Stored data
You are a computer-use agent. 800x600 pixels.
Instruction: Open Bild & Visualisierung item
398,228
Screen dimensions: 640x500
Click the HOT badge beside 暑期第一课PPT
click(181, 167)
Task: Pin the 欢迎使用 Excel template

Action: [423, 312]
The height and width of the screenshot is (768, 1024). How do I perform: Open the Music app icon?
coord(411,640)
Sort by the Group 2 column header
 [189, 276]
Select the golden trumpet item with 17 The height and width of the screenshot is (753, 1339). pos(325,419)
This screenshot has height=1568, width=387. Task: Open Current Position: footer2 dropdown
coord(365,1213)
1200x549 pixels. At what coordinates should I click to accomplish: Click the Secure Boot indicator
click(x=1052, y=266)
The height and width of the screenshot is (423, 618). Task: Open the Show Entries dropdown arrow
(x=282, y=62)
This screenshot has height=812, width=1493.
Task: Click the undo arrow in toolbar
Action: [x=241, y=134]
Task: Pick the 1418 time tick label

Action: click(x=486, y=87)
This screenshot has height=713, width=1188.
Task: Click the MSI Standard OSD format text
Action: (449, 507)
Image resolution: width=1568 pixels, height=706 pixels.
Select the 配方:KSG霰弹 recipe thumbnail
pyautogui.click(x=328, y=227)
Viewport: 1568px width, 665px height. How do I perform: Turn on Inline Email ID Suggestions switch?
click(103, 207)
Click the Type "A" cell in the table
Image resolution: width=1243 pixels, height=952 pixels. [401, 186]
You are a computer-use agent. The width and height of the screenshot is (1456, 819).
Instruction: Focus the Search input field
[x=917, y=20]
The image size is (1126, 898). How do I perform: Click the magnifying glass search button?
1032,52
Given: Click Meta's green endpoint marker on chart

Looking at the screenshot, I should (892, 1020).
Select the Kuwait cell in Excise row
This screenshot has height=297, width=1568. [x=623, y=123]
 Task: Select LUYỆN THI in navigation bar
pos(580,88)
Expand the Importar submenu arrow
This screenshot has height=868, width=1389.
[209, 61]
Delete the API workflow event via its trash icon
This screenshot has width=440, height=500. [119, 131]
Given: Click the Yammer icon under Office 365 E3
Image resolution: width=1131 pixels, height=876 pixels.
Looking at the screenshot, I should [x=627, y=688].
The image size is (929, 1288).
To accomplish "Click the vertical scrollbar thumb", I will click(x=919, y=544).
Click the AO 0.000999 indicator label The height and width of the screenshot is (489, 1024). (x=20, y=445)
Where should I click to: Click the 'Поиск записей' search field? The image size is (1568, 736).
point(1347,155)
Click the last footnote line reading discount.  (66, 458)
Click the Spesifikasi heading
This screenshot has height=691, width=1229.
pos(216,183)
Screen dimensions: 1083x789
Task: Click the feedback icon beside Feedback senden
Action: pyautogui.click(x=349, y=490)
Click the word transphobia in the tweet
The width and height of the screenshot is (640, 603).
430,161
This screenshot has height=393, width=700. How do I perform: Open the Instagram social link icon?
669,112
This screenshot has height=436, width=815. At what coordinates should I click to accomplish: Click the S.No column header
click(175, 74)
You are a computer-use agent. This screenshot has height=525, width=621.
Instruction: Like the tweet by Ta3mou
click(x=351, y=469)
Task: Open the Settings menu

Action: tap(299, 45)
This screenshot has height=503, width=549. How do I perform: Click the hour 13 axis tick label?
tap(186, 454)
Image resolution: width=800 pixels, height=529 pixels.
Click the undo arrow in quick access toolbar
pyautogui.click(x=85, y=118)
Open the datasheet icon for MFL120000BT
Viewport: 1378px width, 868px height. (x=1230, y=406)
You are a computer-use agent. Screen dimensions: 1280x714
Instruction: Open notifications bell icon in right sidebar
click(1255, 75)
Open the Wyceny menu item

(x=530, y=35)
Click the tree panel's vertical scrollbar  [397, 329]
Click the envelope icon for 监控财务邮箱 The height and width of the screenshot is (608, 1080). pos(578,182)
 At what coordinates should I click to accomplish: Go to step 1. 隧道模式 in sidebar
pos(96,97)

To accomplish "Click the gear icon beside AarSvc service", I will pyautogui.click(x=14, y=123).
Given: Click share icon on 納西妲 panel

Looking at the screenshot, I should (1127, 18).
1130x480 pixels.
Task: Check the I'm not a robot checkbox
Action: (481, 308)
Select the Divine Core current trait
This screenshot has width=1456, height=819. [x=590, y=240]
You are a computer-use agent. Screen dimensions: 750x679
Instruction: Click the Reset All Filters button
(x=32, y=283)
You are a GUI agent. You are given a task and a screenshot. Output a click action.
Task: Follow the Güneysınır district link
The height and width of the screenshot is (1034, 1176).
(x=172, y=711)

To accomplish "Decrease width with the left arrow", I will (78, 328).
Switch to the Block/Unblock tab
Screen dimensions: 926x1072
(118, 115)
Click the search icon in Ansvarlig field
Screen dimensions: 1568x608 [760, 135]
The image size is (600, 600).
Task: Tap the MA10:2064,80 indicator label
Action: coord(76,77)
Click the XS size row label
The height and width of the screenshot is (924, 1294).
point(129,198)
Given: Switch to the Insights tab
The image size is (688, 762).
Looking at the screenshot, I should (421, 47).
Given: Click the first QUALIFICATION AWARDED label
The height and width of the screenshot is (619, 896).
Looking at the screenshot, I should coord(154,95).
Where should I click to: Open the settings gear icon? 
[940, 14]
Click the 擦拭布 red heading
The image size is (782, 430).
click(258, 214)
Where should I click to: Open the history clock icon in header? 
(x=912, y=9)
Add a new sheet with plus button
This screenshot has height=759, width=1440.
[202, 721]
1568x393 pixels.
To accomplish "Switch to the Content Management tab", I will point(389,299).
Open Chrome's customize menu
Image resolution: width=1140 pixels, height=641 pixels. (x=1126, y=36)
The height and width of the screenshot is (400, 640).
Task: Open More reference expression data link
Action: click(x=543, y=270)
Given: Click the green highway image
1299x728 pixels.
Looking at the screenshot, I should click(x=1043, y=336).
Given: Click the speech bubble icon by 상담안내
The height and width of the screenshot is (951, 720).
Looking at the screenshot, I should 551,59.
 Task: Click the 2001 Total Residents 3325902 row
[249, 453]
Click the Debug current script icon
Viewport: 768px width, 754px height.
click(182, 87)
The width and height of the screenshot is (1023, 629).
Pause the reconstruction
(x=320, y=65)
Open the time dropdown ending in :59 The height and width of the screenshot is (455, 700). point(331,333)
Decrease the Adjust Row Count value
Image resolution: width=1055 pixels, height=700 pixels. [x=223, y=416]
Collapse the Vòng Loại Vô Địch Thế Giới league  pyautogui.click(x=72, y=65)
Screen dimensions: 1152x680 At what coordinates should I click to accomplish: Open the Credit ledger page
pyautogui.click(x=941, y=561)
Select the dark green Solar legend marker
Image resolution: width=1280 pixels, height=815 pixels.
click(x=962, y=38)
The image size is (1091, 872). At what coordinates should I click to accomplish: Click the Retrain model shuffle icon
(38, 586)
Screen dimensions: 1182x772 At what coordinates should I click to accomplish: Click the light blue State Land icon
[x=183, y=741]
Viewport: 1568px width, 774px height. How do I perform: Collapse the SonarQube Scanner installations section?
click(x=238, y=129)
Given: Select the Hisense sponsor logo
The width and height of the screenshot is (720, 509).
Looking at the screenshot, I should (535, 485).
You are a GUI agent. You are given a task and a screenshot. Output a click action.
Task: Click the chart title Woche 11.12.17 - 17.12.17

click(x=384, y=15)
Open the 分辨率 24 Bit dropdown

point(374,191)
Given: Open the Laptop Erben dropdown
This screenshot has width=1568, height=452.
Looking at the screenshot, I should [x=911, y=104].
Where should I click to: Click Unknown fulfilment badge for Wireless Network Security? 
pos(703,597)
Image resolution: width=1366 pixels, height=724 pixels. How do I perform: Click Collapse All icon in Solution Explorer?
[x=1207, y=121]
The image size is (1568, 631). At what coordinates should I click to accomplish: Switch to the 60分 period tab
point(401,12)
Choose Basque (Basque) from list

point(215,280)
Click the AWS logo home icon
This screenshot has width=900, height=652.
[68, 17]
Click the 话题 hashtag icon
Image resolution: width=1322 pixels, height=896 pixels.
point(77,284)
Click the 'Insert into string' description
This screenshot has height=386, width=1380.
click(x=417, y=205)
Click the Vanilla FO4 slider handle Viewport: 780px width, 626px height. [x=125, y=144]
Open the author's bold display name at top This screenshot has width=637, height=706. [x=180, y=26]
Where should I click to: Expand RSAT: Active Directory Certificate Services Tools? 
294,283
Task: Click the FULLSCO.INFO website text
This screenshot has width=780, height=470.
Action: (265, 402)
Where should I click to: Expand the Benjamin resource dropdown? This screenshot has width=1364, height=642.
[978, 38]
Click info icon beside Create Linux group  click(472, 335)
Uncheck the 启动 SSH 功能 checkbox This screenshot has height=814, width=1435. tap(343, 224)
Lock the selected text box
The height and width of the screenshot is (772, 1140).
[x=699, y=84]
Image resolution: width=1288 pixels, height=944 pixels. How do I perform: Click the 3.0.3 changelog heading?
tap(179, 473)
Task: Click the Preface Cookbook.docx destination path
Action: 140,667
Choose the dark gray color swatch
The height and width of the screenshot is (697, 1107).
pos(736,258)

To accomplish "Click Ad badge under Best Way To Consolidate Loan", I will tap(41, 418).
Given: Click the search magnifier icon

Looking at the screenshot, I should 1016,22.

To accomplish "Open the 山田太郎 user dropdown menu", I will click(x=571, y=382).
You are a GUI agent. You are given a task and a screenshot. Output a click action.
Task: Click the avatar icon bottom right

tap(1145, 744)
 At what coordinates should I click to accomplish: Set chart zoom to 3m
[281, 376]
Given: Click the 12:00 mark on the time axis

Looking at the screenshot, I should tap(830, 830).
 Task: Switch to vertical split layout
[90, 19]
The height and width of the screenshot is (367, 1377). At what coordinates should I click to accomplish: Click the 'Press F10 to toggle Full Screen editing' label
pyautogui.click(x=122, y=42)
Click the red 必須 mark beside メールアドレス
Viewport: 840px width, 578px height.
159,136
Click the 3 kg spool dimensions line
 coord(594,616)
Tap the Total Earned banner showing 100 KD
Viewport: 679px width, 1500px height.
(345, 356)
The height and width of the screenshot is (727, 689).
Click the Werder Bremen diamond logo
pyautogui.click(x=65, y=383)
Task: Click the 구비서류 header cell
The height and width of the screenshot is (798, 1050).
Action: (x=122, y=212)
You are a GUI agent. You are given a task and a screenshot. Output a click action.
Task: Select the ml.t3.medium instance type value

| EXERCISE BRIEF |
Scan the records for the word "computer". Copy each line where it turns up.

| SOLUTION FOR THIS TASK |
You are a computer-use agent. 800x600 pixels.
You are a computer-use agent. The width and height of the screenshot is (1456, 819).
You are a computer-use agent. This screenshot has height=525, width=621.
You are a computer-use agent. Screen dimensions: 1280x714
You are a computer-use agent. Screen dimensions: 750x679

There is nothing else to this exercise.